5 terjadinya proliferasi jaringan prostat (Gokce dkk, 2010). Selain itu pada pasien dengan obesitas terjadi peningkatan jaringan adipose yang berakibat peningkatan sekresi hormone leptin, hormone leptin menstimulasi proliferasi sel jaringan prostat dan kemudian terjadi BPH (Mohammed dkk, 2012). Dari keterangan hal diatas bisa ditarik kesimpulan bahwa peningkatan kadar PSA pada pasien dengan BPH berhubungan atau dipengaruhi dengan banyak faktor, pada penelitian ini penulis mencoba mencari apakah peningkatan kadar PSA lebih sering terjadi pada pasien BPH dengan usia >50 tahun, infeksi saluran kemih, inflamasi, obesitas. Dengan mengontrol faktor resiko diatas seperti infeksi saluran kemih, inflamasi, obesitas, kita dapat menghambat progresivitas dari BPH sehingga dapat memberikan terapi yang efektif dan meningkatkan kualitas hidup penderita. 1.2 Rumusan Masalah 1. Apakah peningkatan serum PSA lebih sering terjadi pada penderita BPHdengan usia> 50 tahun? 2. Apakah peningkatan serum PSA lebih sering terjadi pada penderita BPH dengan infeksi saluran kemih? 3. Apakah peningkatan serum PSA lebih sering terjadi pada penderita BPH dengan inflamasi prostat? 4. Apakah peningkatan serum PSA lebih sering terjadi pada penderita BPH dengan obesitas?
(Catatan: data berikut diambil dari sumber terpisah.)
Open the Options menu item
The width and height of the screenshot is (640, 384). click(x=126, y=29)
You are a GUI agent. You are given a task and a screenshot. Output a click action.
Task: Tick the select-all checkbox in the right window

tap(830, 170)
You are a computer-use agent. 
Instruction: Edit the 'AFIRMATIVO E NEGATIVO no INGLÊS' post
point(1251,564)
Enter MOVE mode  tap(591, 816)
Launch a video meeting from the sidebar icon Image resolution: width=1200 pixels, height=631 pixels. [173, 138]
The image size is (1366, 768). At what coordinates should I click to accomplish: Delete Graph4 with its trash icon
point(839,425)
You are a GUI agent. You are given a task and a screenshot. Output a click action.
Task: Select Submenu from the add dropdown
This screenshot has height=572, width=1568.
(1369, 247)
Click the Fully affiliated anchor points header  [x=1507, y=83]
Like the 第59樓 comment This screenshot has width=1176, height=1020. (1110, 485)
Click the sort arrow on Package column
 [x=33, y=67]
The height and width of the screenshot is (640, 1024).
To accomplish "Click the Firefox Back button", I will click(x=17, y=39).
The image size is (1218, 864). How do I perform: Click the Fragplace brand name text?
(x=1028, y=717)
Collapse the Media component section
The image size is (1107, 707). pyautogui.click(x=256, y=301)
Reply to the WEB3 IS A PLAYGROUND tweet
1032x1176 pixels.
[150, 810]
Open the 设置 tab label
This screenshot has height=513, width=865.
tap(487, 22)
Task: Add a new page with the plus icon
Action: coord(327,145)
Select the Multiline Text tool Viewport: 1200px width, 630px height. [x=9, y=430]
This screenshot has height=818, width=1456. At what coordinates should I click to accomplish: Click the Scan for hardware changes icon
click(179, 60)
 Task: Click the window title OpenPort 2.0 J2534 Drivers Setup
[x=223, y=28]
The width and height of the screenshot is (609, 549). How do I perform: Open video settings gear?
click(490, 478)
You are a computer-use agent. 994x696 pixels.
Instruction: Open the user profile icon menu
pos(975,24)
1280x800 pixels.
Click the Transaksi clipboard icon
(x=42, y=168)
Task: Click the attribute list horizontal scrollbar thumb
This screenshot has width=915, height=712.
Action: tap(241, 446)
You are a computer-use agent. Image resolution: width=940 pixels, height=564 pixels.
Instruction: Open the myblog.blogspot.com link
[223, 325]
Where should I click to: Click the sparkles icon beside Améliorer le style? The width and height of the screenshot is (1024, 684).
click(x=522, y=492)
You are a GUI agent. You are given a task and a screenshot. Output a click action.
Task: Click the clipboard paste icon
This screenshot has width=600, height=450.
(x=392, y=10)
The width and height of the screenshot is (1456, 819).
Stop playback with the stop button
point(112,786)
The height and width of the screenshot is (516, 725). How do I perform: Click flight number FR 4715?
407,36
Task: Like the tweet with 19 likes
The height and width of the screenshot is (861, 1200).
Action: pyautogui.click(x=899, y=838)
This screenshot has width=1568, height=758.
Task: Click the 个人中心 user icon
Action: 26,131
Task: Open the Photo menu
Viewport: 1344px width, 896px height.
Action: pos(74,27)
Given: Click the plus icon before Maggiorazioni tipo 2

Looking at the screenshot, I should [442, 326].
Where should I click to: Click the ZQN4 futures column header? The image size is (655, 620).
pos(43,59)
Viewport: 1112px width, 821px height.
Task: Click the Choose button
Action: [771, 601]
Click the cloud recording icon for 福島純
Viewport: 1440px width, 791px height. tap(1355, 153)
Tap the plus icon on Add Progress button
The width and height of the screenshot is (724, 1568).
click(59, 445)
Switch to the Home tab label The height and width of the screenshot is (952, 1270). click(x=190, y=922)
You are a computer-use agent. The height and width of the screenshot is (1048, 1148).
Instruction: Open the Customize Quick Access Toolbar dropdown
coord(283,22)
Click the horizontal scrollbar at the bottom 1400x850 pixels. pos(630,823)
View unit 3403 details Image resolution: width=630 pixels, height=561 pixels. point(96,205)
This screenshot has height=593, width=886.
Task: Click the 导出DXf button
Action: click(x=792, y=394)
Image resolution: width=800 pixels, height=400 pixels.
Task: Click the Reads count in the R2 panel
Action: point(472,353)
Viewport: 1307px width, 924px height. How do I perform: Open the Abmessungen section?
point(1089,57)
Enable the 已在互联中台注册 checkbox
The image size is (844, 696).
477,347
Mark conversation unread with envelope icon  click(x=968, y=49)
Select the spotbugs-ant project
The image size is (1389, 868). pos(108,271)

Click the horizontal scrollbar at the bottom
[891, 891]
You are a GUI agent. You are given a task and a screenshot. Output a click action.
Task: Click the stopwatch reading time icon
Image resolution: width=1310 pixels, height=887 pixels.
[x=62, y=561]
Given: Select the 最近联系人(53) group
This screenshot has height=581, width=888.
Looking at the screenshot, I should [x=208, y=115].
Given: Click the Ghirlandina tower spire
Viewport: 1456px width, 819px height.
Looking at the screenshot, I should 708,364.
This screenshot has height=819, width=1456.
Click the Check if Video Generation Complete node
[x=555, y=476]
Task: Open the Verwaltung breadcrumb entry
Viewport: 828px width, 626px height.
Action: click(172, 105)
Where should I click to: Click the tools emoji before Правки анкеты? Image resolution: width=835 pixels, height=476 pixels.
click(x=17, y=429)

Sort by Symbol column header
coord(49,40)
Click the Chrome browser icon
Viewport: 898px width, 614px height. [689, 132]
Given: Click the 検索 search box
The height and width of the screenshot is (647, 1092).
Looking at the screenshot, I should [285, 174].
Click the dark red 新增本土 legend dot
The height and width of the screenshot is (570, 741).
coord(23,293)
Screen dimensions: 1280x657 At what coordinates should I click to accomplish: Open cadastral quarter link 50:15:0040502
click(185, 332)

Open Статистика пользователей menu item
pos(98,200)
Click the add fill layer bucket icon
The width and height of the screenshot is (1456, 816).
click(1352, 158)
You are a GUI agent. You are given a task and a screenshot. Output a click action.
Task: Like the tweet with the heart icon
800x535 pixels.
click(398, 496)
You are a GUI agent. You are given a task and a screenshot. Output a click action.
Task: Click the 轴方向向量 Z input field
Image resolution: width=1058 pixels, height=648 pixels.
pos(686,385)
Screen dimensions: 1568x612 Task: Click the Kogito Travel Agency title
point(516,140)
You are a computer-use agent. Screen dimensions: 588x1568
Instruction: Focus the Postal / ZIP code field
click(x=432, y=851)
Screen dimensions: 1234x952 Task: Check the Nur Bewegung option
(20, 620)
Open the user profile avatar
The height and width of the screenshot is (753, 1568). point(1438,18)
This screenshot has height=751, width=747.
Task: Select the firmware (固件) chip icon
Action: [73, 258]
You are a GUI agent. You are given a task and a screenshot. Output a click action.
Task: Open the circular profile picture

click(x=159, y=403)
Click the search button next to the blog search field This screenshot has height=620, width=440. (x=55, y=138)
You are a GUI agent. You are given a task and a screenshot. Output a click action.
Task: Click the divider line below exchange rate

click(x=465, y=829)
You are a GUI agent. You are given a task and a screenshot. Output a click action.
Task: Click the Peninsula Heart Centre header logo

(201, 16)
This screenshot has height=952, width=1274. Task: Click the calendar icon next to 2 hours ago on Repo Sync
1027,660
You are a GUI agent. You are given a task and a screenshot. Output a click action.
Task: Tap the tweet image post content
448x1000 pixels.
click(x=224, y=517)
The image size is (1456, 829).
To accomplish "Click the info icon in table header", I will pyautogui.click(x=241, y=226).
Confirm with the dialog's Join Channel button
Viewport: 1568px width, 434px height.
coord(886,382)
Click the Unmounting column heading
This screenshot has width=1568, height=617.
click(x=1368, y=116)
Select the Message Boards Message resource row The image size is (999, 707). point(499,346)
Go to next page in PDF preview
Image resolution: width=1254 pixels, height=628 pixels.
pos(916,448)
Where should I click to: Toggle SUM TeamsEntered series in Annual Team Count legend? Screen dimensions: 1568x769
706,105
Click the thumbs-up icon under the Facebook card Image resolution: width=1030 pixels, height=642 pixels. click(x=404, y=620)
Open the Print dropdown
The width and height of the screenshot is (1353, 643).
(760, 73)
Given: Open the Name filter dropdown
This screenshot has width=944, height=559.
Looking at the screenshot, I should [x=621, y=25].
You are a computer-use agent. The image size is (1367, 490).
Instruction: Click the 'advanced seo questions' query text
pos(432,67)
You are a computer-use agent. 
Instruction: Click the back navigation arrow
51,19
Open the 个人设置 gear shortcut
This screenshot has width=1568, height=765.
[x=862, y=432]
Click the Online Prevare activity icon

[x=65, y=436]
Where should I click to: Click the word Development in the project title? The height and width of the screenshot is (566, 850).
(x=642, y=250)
6 1.3 Tujuan Penelitian 1.3.1 Tujuan Umum Untuk mengetahui apakah peningkatan kadar PSA pada penderita BPH lebih sering terjadi dengan bertambahnya usia (> 50 tahun), infeksi saluran kencing, inflamasi, obesitas. 1.3.2 Tujuan Khusus 1. Mengetahui peningkatan serum PSA lebih sering terjadi pada penderita BPH dengan peningkatan usia. 2. Mengetahui peningkatan serum PSA lebih sering terjadi pada penderita BPH dengan infeksi saluran kemih. 3. Mengetahui peningkatan serum PSA lebih sering terjadi pada penderita BPH dengan inflamasi prostat. 4. Mengetahui peningkatan serum PSA lebih sering terjadi pada penderita BPH dengan obesitas. 1.4. Manfaat Penelitian 1.4.1. Manfaat Akademis Penelitian Penelitian ini diharapkan dapat memberikan gambaran bahwa peningkatan kadar PSA lebih sering terjadi pada pasien BPH dengan bertambahnya usia, infeksi saluran kemih, inflamasi, obesitas. 1.4.2. Manfaat Praktis Penelitian Dengan mengetahui bahwa peningkatan kadar serum PSA lebih sering terjadi pada pasien BPH dengan bertambahnya usia, infeksi saluran kemih, inflamasi, obesitas, kita dapat mengontrol faktor-faktor diatas sehingga dapat

7 menghambat progresivitas dari BPH, oleh karena peningkatan kadar PSA berbanding lurus dengan peningkatan volume prostat pada BPH. Dengan mengetahui bahwa peningkatan kadar serum PSA lebih sering terjadi pada pasien BPH dengan bertambahnya usia, infeksi saluran kemih, inflamasi, obesitas dapat disimpulkan bahwa peningkatan PSA diatas nilai normal tidak bisa dipakai sebagai acuan satu-satunya untuk mendiagnosa ke arah kanker prostat tanpa disertai dengan biopsi prostat.